This new device of putting parents to the test is being adopted in many differing ways by health boards, by school boards, by children's courts, by church committees of investigation, and by the superintendents of charitable agencies. This all means that a standard of child-life is being attained, a measure of the normal, divergence from which is an indication of the abnormal, either in capacity or condition. This is a wholesome movement, although sometimes carried out in unwise and unsympathetic ways. This should enable parents to find out if they have average children and what to do with defects that are remediable. This is also one of the ways by which we measure the social need to help parents who are themselves handicapped in any way to do their duty by their children.
What we need, however, is more than this—we need some definite knowledge of what sort of children we have in one generation with which to build the next generation. We need to be able to take account of our social stock as we go along. To do this the home must be supplemented specifically and adequately by the school. In the school we have opportunity of wide study of varying types, of comparison of differing rates of progress, of getting at actual knowledge of actual quality and capacity in a child as related to the like in other children. This investigative function of the school has been used for the most part to ascertain what children were defective. This is useful. We need, also, to use it with far more ingenuity to ascertain what children are most promising and most likely to dower the race with special gifts.
New Observation Records for Children.—A very important "Observation Record for the Selection of Gifted Children in the Elementary Schools" has been drawn up by Julie A. Badanes, which has been published with an introduction by Dr.
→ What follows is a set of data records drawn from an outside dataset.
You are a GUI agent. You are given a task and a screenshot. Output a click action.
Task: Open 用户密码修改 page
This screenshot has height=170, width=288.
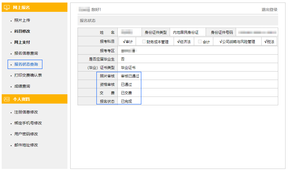click(x=26, y=134)
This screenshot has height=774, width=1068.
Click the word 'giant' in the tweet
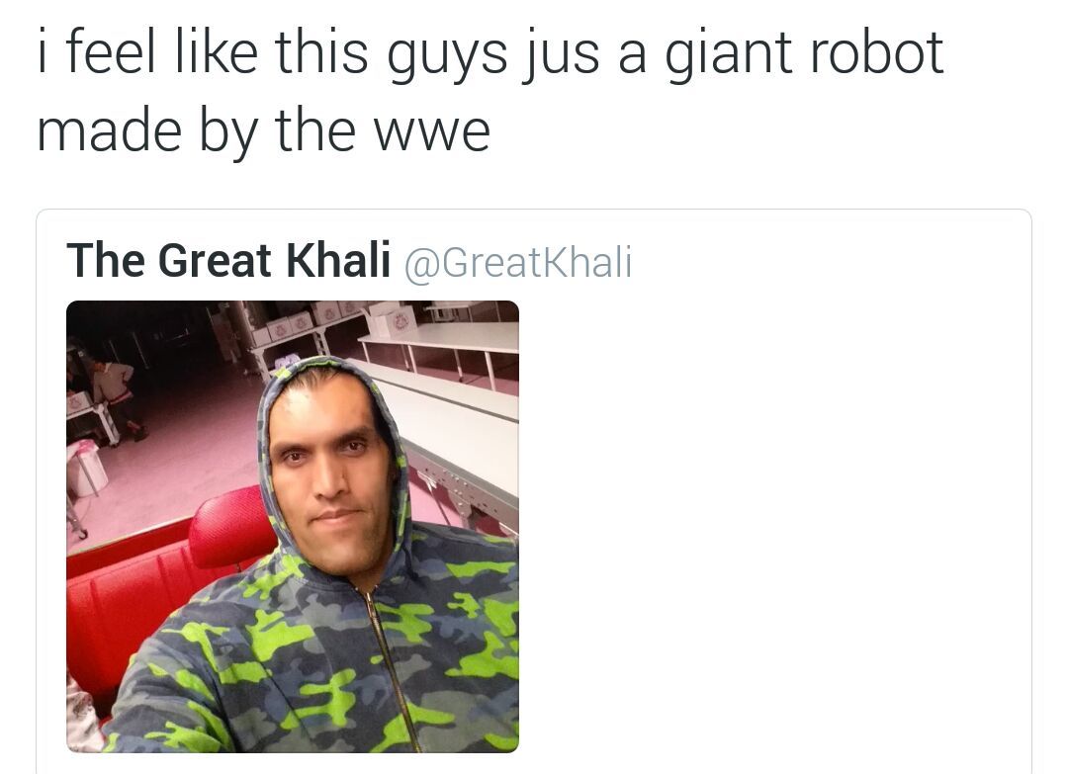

Saul Badanes. In this introduction it is well said that "the idea of establishing a norm for every school year" is a new one. The measurement of intelligence by Binet dates only back to 1905. In the treatment of the "Intelligence of Pupils," Meumann declares "that the problem of measuring the intelligence of school children is the basic problem in education." Recently William Stern has dealt at length with "The Selection of Gifted Children in Public Schools" and with related elements of investigation of the intelligence of children. William H. Allen, in his book, Universal Training for American Citizenship, has, as Doctor Badanes notes, given a chapter to the "Training of the Specially Gifted." We are all concerned with growing earnestness in the problem of getting in democracy the leadership which all social organization requires. It is, therefore, of the most intense interest to all thoughtful people how the flower of the family is nurtured and in what manner it is made to bloom.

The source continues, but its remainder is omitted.